A lei 15/2024, que proíbe as «terapias de conversão», previa que «no prazo de um ano após a entrada em vigor» a DGS e a CIG iniciassem o referido estudo, ou seja, em março de 2025.
Segundo uma porta-voz da CIG, o estudo «ainda não foi iniciado», mas «encontra-se em fase de preparação». Até agora foram dados passos «ao nível do seu planeamento», referiu, sem justificar o atraso. A DGS não fez comentários. Esta lei mantém-se em vigor, mas tem sido contestada nas últimas semanas.
O fim da proibição das «terapias de conversão» chegou ao Parlamento em 30 de março através de uma petição com quase 17 mil assinaturas lançada pela escritora Francisca Irina Pinho Leite da Silva — nome que surge no site da AR, embora tenha sido identificada num debate na SIC como Francisca Zacarias Silva. A petição está em apreciação desde 26 de março na Comissão de Assuntos Constitucionais, Direitos, Liberdades e Garantias. Precisamente na SIC, Francisca Silva disse que o seu objetivo é o de revogar a lei de 2024, que considera «uma aberração jurídica», o que não implica que esteja contra a proibição de «terapias de conversão».

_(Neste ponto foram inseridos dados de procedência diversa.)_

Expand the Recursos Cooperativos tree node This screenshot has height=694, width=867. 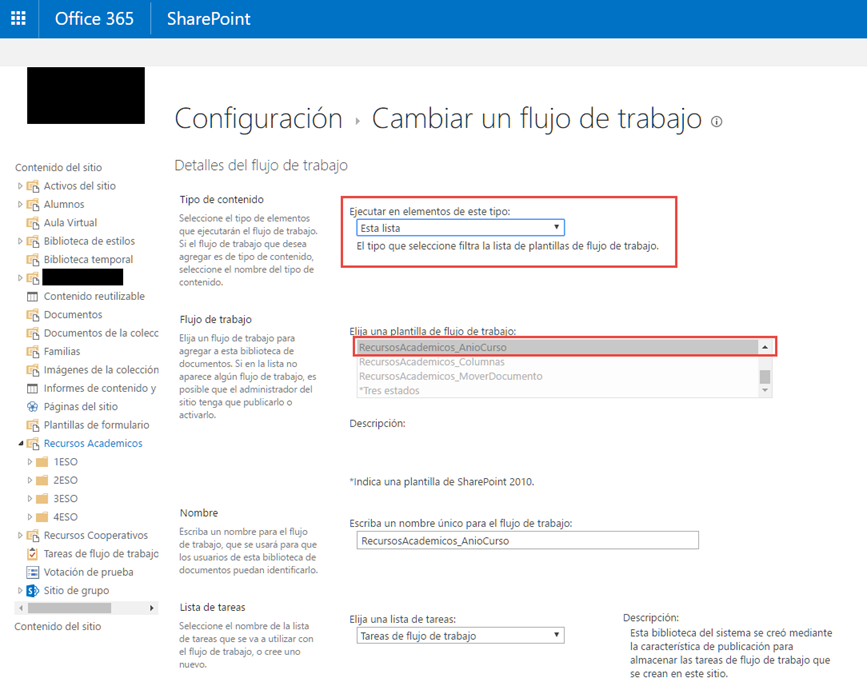point(18,534)
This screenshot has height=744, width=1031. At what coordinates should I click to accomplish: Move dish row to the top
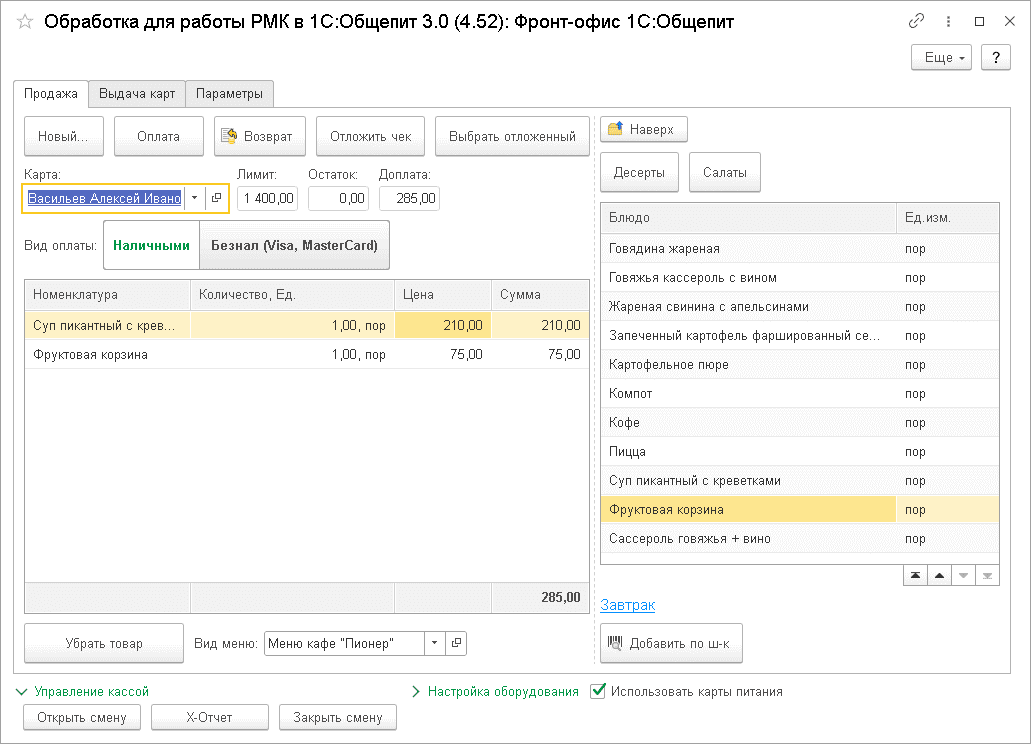pos(915,575)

Uma segunda petição, contrária a esta, foi apresentada em 3 de abril pela atriz transexual Maria João Vaz e pelo ativista Miguel Salazar, filho da militante do Chega Maria Helena Costa. Contava 70.973 subscritores na quinta-feira. Estas iniciativas são diferentes dos projetos de PSD, Chega e CDS, já aprovados na generalidade, que pretendem revogar a lei 38/2018 sobre autodeterminação de género e instauram novamente a obrigação de um atestado médico antes da mudança de sexo no Registo Civil.